[Entries shown — start]

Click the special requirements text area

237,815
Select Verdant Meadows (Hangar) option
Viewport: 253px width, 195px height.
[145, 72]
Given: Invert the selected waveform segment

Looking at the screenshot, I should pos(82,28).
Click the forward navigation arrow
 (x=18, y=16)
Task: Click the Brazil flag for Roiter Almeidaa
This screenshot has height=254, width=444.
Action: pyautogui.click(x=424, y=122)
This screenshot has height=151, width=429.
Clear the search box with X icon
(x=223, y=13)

[Entries shown — finish]
[Entries shown — start]

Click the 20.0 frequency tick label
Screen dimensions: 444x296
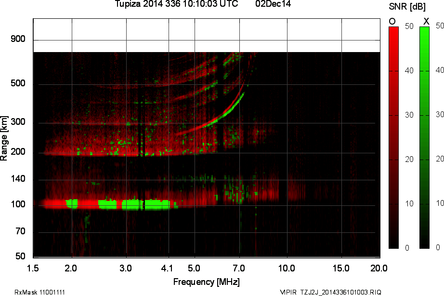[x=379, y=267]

[Entries shown — finish]
[Entries shown — start]

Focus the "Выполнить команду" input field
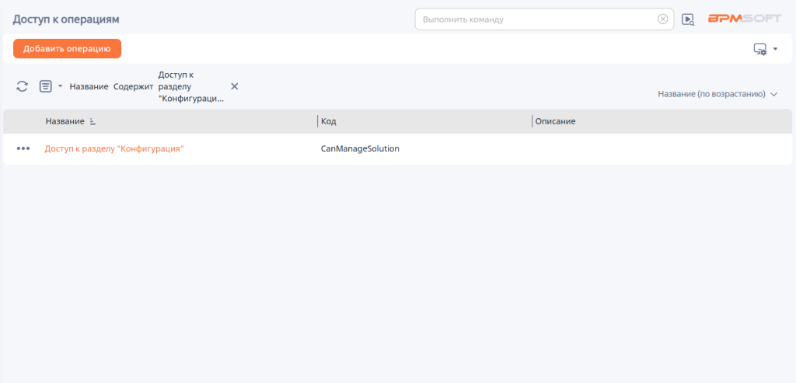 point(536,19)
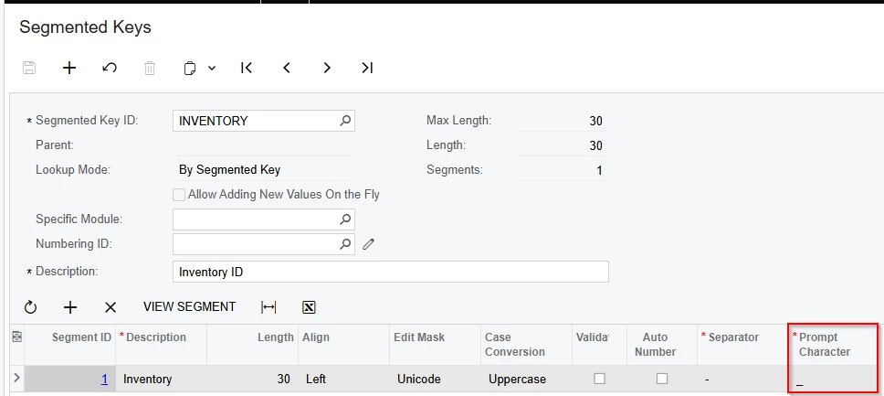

[Entries shown — finish]

Using the records above, copy word for word the line with "Given: Invert the selected waveform segment", the line with "Task: Click the", and every line between them.

Reply:
Given: Invert the selected waveform segment

Looking at the screenshot, I should pos(82,28).
Click the forward navigation arrow
 (x=18, y=16)
Task: Click the Brazil flag for Roiter Almeidaa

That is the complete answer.